Nate was at school and his dad was at the restaurant and his mom was off doing God-knew-what, whatever she'd always been doing when Cecelia had gone to Nate's for rehearsal. Cecelia got out of her car and took a gas can from the hatchback. She cut through a few lawns and came up to a side gate, opened it, slipped inside. The gas can was heavy but Cecelia knew it would be light on the way back. She rounded the house. There it was, that hacienda-style barn, that red-roofed play garage.
A rabbit hopped in the grass not far from Cecelia, startling her. It was grazing on the succulent blades.
“How'd you get in here?” Cecelia asked it.
The rabbit only looked at her.
“Might want to back up,” she told it. “Friendly advice.”
Cecelia opened the door of the barn. The doorframe was strung with little wooden skeletons, a repellent to evil spirits. The skeletons weren't going to work on Cecelia. She was flesh and blood. She looked up and saw the hot tub still hanging inside, waiting up there. She thought about the great number of enemies Nate and his family must have. Cecelia paced the inside walls, dumping gasoline in sloppy glugs. It was getting on her sneakers and jeans, but she had a change of clothes in her car. These sneakers and jeans were putting in their last day of service. It wasn't easy to use all the gasoline. She had to do three laps. She loomed in the doorway a moment and then lit a match and watched the flame flare.
He was a vegetarian who owned a pampered goat for the purpose of making his own cheese. He had a shop in his backyard that he'd converted into a creamery and he'd turned his flowerbeds into herb gardens, and the cheese he made he donated to a program that fed the poor. The wolf had left his goat alive.

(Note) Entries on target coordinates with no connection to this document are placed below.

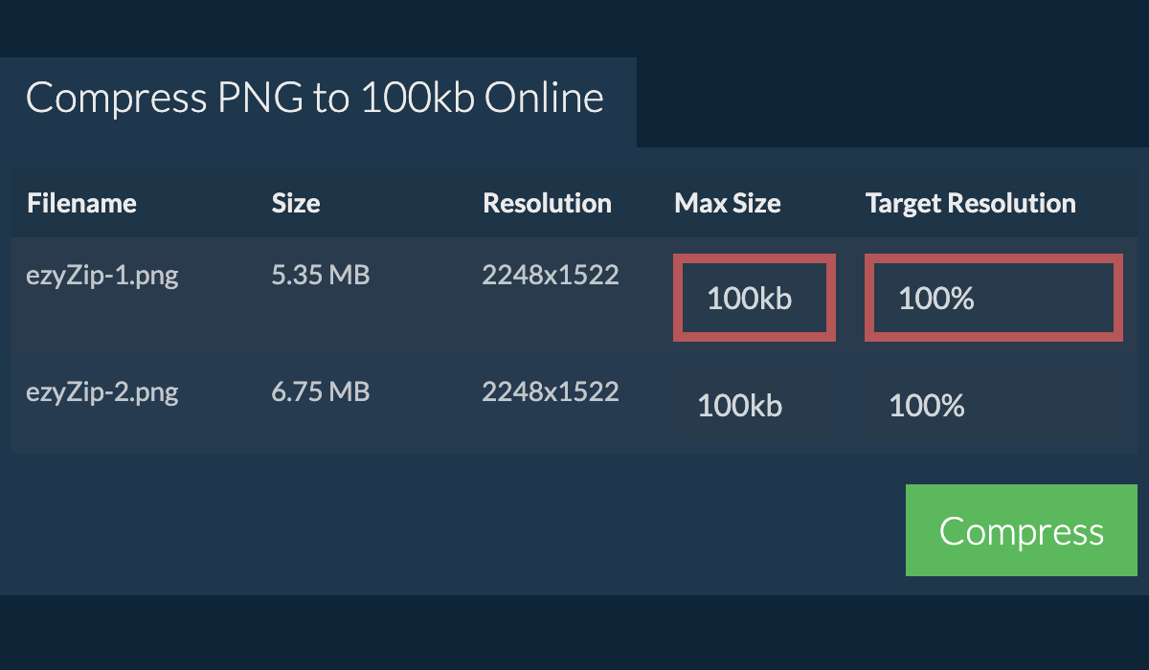
Task: Click the Max Size field for ezyZip-1.png
Action: [754, 297]
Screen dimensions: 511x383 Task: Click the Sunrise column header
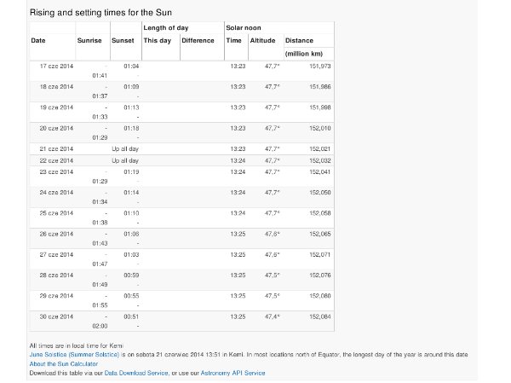tap(89, 40)
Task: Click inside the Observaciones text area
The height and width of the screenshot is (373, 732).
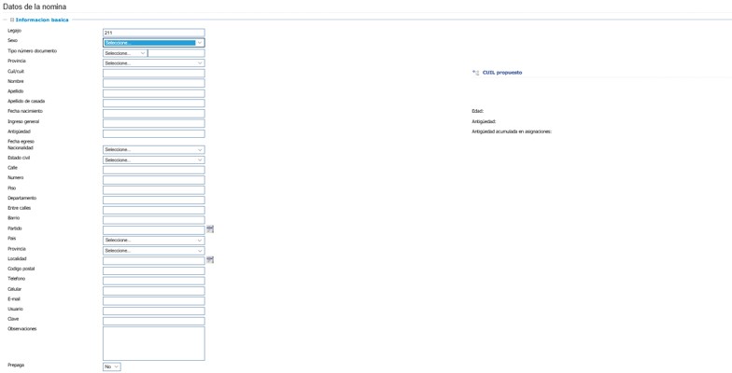Action: coord(153,343)
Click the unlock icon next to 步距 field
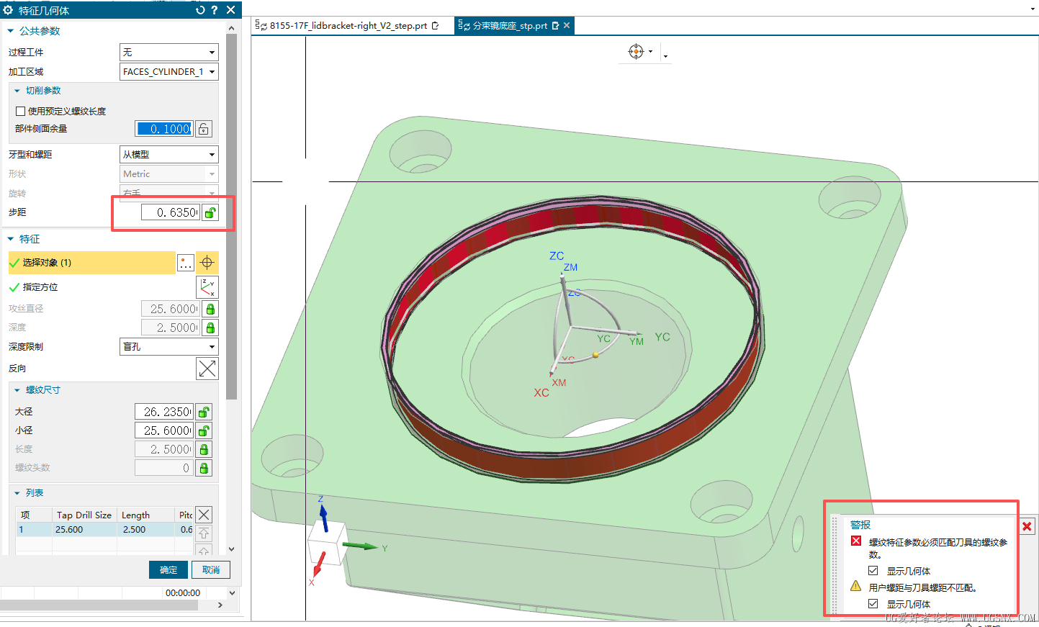 (210, 212)
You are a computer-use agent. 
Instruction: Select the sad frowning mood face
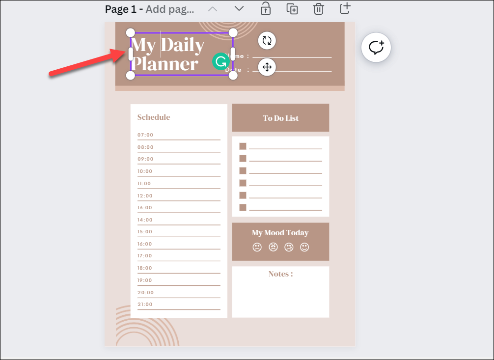pos(257,247)
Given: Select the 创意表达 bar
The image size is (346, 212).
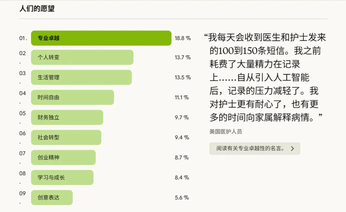Looking at the screenshot, I should (52, 198).
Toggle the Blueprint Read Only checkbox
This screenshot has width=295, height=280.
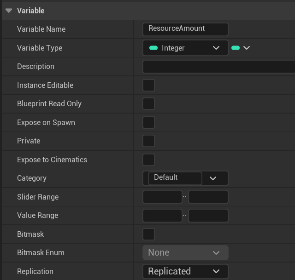(x=148, y=104)
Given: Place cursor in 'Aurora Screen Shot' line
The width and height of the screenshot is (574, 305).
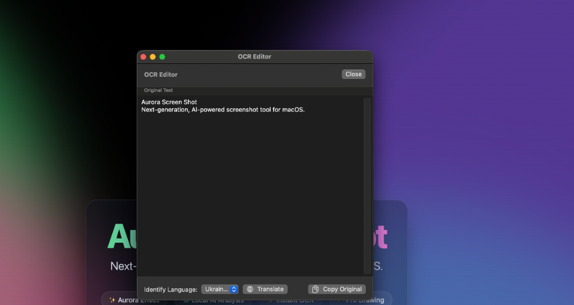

After the attack, the goat's demeanor softened, as if she'd been taken down a peg. When she had milk she was generous with it. She quit butting the fence posts. She was still fed as well as a human, and now when the teacher arrived with her supper she ambled right over and nestled her head into his palm. Of course the goat had a limp now, her hind legs chewed up as they were. Of course she wouldn't be allowed to stay in the backyard anymore, grazing all night on elk grass, nothing but a short fence separating her from the wild desert.